| Action item |
Every line of the listing below from the one with "Click the application pools icon" up to and including the one with "Pick 'Teils-teils' for" should be retyped exactly, and nothing else; pictures are not part of the copy.

| Material for this task |
- - -

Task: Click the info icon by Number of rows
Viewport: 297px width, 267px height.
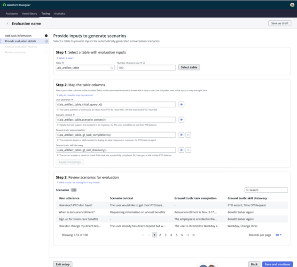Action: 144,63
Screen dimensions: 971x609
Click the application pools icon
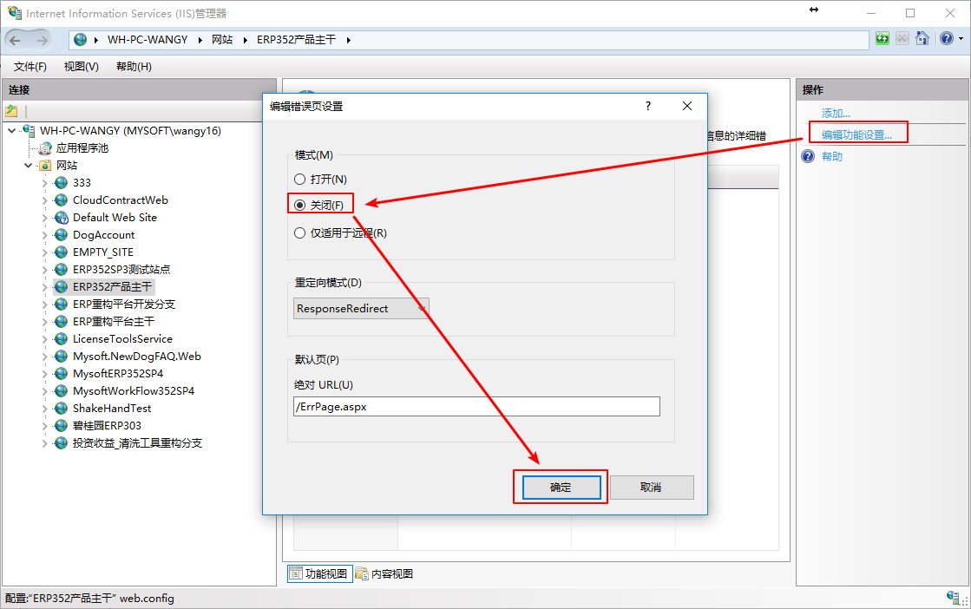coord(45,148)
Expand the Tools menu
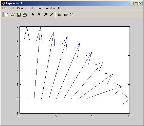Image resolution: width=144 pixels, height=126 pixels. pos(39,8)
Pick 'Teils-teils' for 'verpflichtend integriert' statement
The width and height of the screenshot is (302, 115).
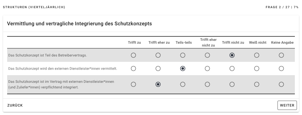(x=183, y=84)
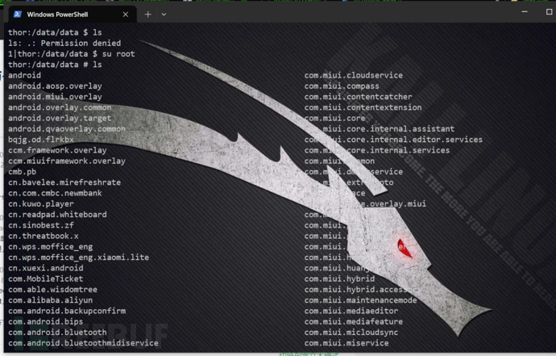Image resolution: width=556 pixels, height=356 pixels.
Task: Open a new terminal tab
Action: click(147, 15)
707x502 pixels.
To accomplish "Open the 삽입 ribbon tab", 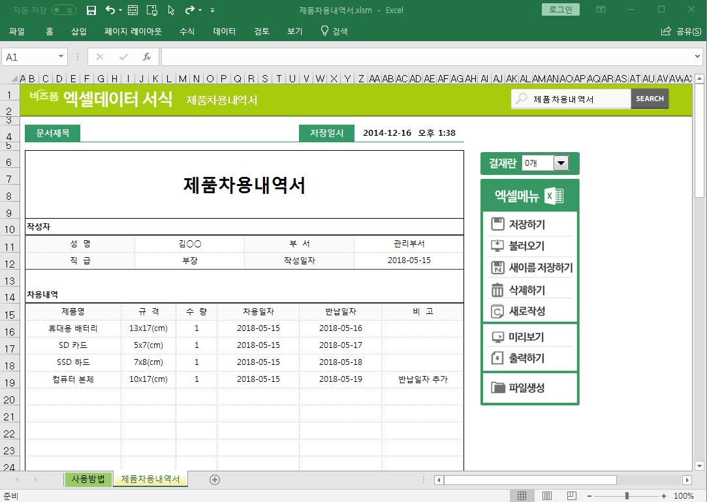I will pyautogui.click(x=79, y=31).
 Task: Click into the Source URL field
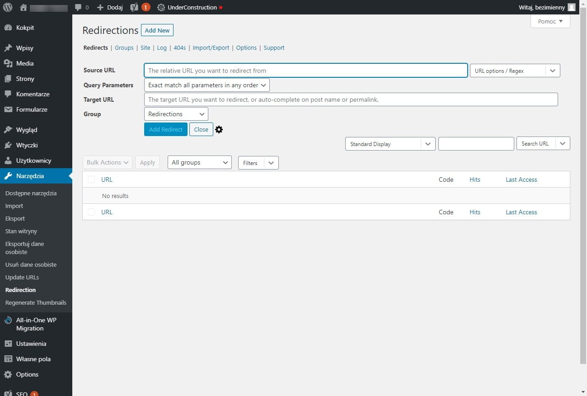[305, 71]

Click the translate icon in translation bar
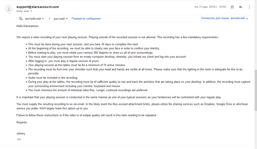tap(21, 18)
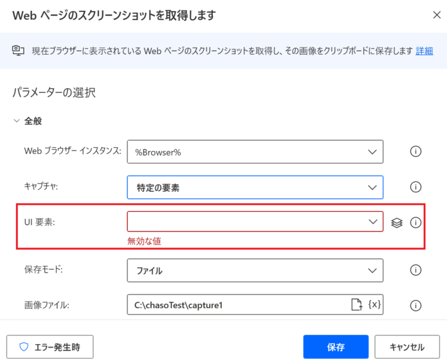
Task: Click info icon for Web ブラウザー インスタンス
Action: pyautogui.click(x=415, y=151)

- - -

| Solution |
Click the application pools icon
coord(45,148)
Expand the Tools menu
Image resolution: width=144 pixels, height=126 pixels. pos(39,8)
Pick 'Teils-teils' for 'verpflichtend integriert' statement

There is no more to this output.